Copy every one of the following lines verbatim, preserving their order.
# start of MATERIALS PROVIDED
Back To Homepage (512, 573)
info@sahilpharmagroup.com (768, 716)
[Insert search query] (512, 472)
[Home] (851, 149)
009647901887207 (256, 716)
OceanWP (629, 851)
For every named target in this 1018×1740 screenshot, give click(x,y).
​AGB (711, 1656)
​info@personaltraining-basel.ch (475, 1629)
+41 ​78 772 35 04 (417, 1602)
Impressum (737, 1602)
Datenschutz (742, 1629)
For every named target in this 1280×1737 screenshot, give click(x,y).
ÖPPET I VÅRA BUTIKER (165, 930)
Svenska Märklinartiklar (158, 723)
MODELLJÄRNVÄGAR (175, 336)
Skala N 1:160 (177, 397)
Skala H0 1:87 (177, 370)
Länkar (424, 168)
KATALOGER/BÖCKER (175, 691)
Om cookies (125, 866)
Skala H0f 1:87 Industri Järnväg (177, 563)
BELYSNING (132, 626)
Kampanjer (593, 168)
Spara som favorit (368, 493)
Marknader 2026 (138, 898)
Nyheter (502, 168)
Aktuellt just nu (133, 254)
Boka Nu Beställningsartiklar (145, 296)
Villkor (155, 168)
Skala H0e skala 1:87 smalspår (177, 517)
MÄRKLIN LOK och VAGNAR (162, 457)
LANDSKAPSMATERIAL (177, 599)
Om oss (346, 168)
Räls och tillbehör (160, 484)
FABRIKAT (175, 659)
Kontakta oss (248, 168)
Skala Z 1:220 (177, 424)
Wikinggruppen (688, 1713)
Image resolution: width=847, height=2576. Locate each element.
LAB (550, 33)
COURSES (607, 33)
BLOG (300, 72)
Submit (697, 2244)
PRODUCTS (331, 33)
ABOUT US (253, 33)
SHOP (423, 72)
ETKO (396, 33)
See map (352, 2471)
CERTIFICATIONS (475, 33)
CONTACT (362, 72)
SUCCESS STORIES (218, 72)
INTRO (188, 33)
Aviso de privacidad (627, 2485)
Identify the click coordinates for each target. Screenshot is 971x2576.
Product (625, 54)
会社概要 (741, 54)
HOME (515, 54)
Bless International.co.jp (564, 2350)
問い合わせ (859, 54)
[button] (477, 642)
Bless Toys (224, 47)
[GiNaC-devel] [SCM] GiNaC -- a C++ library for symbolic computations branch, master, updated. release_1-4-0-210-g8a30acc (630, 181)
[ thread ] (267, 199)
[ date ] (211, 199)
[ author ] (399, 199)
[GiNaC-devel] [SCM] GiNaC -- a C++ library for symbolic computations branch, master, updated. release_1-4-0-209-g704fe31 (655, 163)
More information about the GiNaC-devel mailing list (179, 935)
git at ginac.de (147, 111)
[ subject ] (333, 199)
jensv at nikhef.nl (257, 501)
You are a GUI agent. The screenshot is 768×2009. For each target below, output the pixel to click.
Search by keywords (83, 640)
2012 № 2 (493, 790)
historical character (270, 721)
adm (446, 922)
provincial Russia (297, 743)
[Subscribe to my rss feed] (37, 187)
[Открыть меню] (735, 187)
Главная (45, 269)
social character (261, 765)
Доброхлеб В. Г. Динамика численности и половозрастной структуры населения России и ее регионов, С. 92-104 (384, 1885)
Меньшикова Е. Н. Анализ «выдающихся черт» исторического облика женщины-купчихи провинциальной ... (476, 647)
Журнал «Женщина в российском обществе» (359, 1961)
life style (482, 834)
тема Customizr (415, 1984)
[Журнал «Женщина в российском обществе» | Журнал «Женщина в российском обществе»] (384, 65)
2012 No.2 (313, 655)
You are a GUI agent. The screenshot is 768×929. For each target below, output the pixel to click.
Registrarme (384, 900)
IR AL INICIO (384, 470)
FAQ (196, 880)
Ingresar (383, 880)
# end of MATERIALS PROVIDED
■ **THE RESPONSE**:
Back To Homepage (512, 573)
info@sahilpharmagroup.com (768, 716)
[Insert search query] (512, 472)
[Home] (851, 149)
009647901887207 (256, 716)
OceanWP (629, 851)
For every named target in this 1018×1740 screenshot, give click(x,y).
​AGB (711, 1656)
​info@personaltraining-basel.ch (475, 1629)
+41 ​78 772 35 04 (417, 1602)
Impressum (737, 1602)
Datenschutz (742, 1629)
For every named target in this 1280×1737 screenshot, give click(x,y).
ÖPPET I VÅRA BUTIKER (165, 930)
Svenska Märklinartiklar (158, 723)
MODELLJÄRNVÄGAR (175, 336)
Skala N 1:160 (177, 397)
Skala H0 1:87 (177, 370)
Länkar (424, 168)
KATALOGER/BÖCKER (175, 691)
Om cookies (125, 866)
Skala H0f 1:87 Industri Järnväg (177, 563)
BELYSNING (132, 626)
Kampanjer (593, 168)
Spara som favorit (368, 493)
Marknader 2026 (138, 898)
Nyheter (502, 168)
Aktuellt just nu (133, 254)
Boka Nu Beställningsartiklar (145, 296)
Villkor (155, 168)
Skala H0e skala 1:87 smalspår (177, 517)
MÄRKLIN LOK och VAGNAR (162, 457)
LANDSKAPSMATERIAL (177, 599)
Om oss (346, 168)
Räls och tillbehör (160, 484)
FABRIKAT (175, 659)
Kontakta oss (248, 168)
Skala Z 1:220 (177, 424)
Wikinggruppen (688, 1713)
Image resolution: width=847, height=2576. Locate each element.
LAB (550, 33)
COURSES (607, 33)
BLOG (300, 72)
Submit (697, 2244)
PRODUCTS (331, 33)
ABOUT US (253, 33)
SHOP (423, 72)
ETKO (396, 33)
See map (352, 2471)
CERTIFICATIONS (475, 33)
CONTACT (362, 72)
SUCCESS STORIES (218, 72)
INTRO (188, 33)
Aviso de privacidad (627, 2485)
Identify the click coordinates for each target. Screenshot is 971x2576.
Product (625, 54)
会社概要 (741, 54)
HOME (515, 54)
Bless International.co.jp (564, 2350)
問い合わせ (859, 54)
[button] (477, 642)
Bless Toys (224, 47)
[GiNaC-devel] [SCM] GiNaC -- a C++ library for symbolic computations branch, master, updated. release_1-4-0-210-g8a30acc (630, 181)
[ thread ] (267, 199)
[ date ] (211, 199)
[ author ] (399, 199)
[GiNaC-devel] [SCM] GiNaC -- a C++ library for symbolic computations branch, master, updated. release_1-4-0-209-g704fe31 (655, 163)
More information about the GiNaC-devel mailing list (179, 935)
git at ginac.de (147, 111)
[ subject ] (333, 199)
jensv at nikhef.nl (257, 501)
You are a GUI agent. The screenshot is 768×2009. For each target below, output the pixel to click.
Search by keywords (83, 640)
2012 № 2 (493, 790)
historical character (270, 721)
adm (446, 922)
provincial Russia (297, 743)
[Subscribe to my rss feed] (37, 187)
[Открыть меню] (735, 187)
Главная (45, 269)
social character (261, 765)
Доброхлеб В. Г. Динамика численности и половозрастной структуры населения России и ее регионов, С. 92-104 (384, 1885)
Меньшикова Е. Н. Анализ «выдающихся черт» исторического облика женщины-купчихи провинциальной ... (476, 647)
Журнал «Женщина в российском обществе» (359, 1961)
life style (482, 834)
тема Customizr (415, 1984)
[Журнал «Женщина в российском обществе» | Журнал «Женщина в российском обществе»] (384, 65)
2012 No.2 (313, 655)
You are a GUI agent. The screenshot is 768×929. For each target below, output the pixel to click.
Registrarme (384, 900)
IR AL INICIO (384, 470)
FAQ (196, 880)
Ingresar (383, 880)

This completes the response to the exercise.